Сам Полуживец, однако, плевать на особу не собирался. Отойдя по коридору за угол, он принялся ждать. Каким-то первобытным нюхом Иван почуял и поверил: оно! вот ниточка, и упустить её нельзя!

Вскоре дама вышла из кабинета и направилась к лестнице, Полуживец же, внезапно вывернув навстречу ей из-за угла, организовал нечаянное столкновение. Мимолётное событие – падение папки, охи-ахи, сбор разлетевшихся бумаг, – чуть неловкое и немного забавное, позволило завязаться разговору, из которого выяснилось, что зовут особу Катя Барбухатти (она так и представилась, с фамилией, как на деловой встрече, – Полуживец с пониманием послал ей мысленно: «сочувствую»), что хлопоты она свои закончила и не прочь выпить с Иваном предложенную им чашку кофе, благо Иван сегодня, пользуясь отсутствием начальства, имел возможность улизнуть от дел. Словом, она сама на удивление крепко ухватилась за новое знакомство, как абрек за кинжал, будто возможное приключение обещало ей открытие, неизвестный опыт, а не рутинный спектакль с разученными до механичности ролями, – опыт, который непременно надо успеть осуществить, чтобы впоследствии не сожалеть о несбывшемся.

Потом были кафе, поездка в Екатерингофский парк, прогулка (стоял пылкий август), ужин на террасе ресторана, после которого Катя, видя рябь смятённости на лице Полуживца, спросила: «А дальше? Если ты столько времени чесал мне пятки, значит, что-то тебе нужно?» Тут уже не пригласить её к себе Ивану было невозможно.

В постели его сперва потряхивала волнующая дрожь, а потом долго мешала полностью отдаться телесным хитросплетениям мысль, что в этом, пожалуй, есть своё перечное зёрнышко и изощрённейший изыск – любить мужчину в теле женщины. Такой чертовский, сочащийся запретным соком плод… Если, конечно, точно знать, что он, мужчина, – там. Полуживец не знал. А в остальном… Трудно вообразить, что творится внутри спящей с тобой женщины; уму непостижимо, что творится с мужчиной, засевшим внутри женщины, которая с тобой, уверенная, что ты не знаешь о её начинке, спит.
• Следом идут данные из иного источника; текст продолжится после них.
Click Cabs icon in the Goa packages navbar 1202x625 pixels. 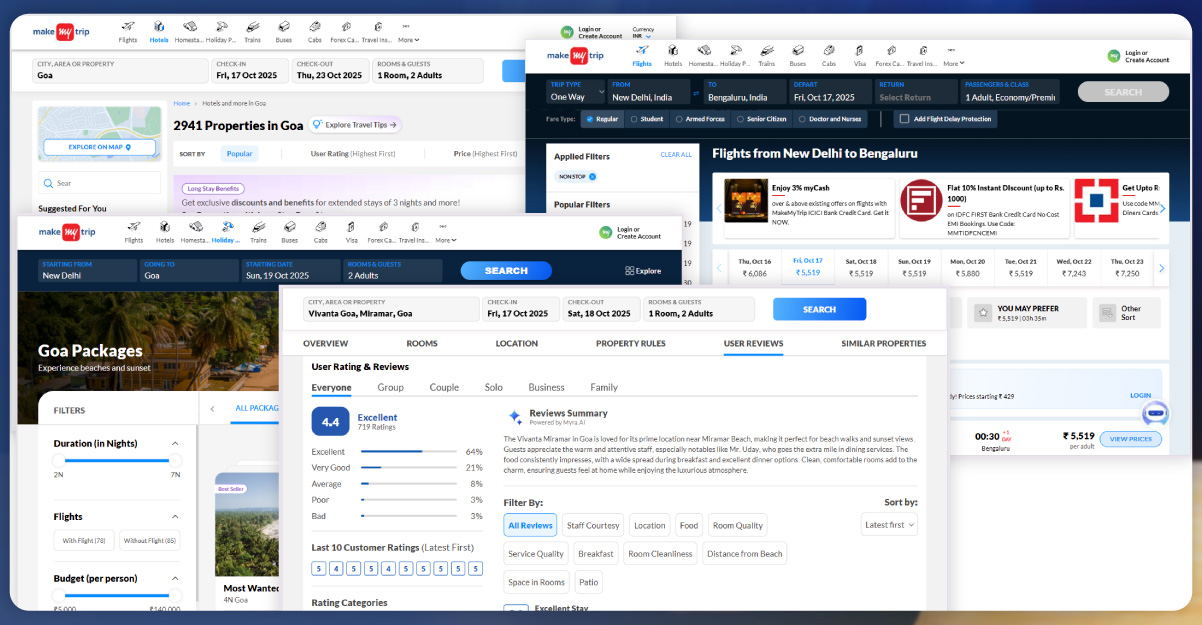pos(322,232)
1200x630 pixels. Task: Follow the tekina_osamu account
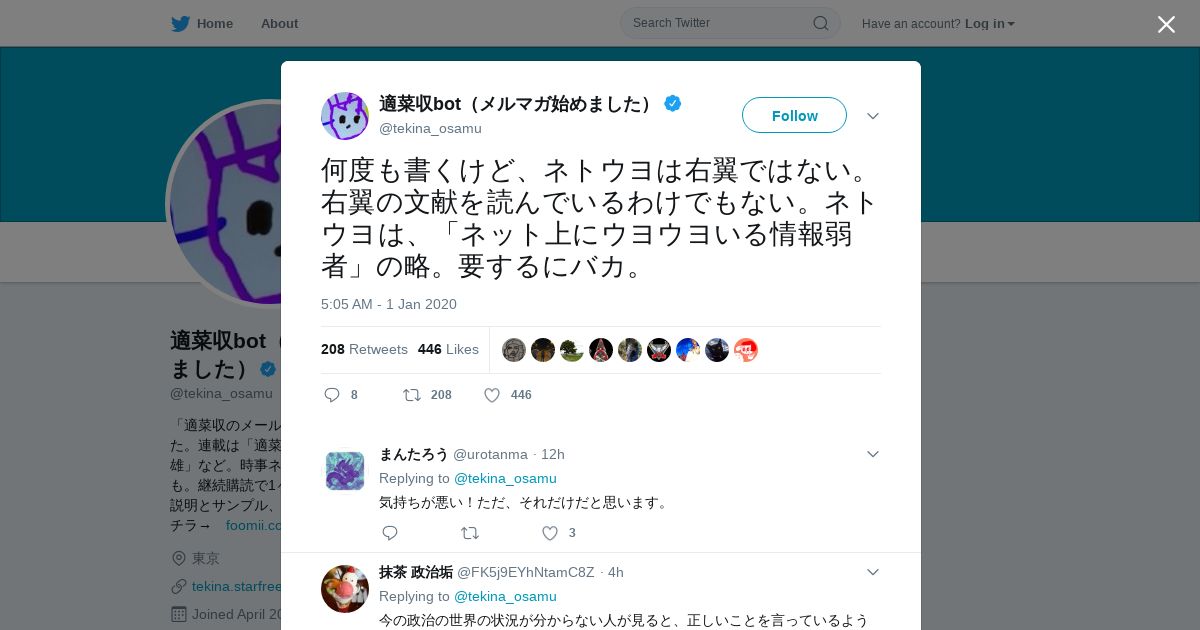(x=794, y=115)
Хотя Иван и пребывал в сомнении, но тем не менее, откинувшись на спину после жаркого штурма и утирая пот со лба, сказал:

– Ну, здравствуй, всадник.

В ответ на свою обезоруживающую прямоту Полуживец надеялся получить отклик, который выдал бы с печёнкой истинное положение вещей, в противном случае он просто бы не знал, как ему быть. А если всё здесь морок, самообман, насмешка разума, сыгравшего с ним злую шутку? И тут Ивану повезло вторично. Хотя, конечно, получить от Кати удар в зубы он не ожидал. От второго удара Полуживец увернулся, после чего скрутил извивающейся драчунье руки за голой спиной, вдавив её лицом в подушку.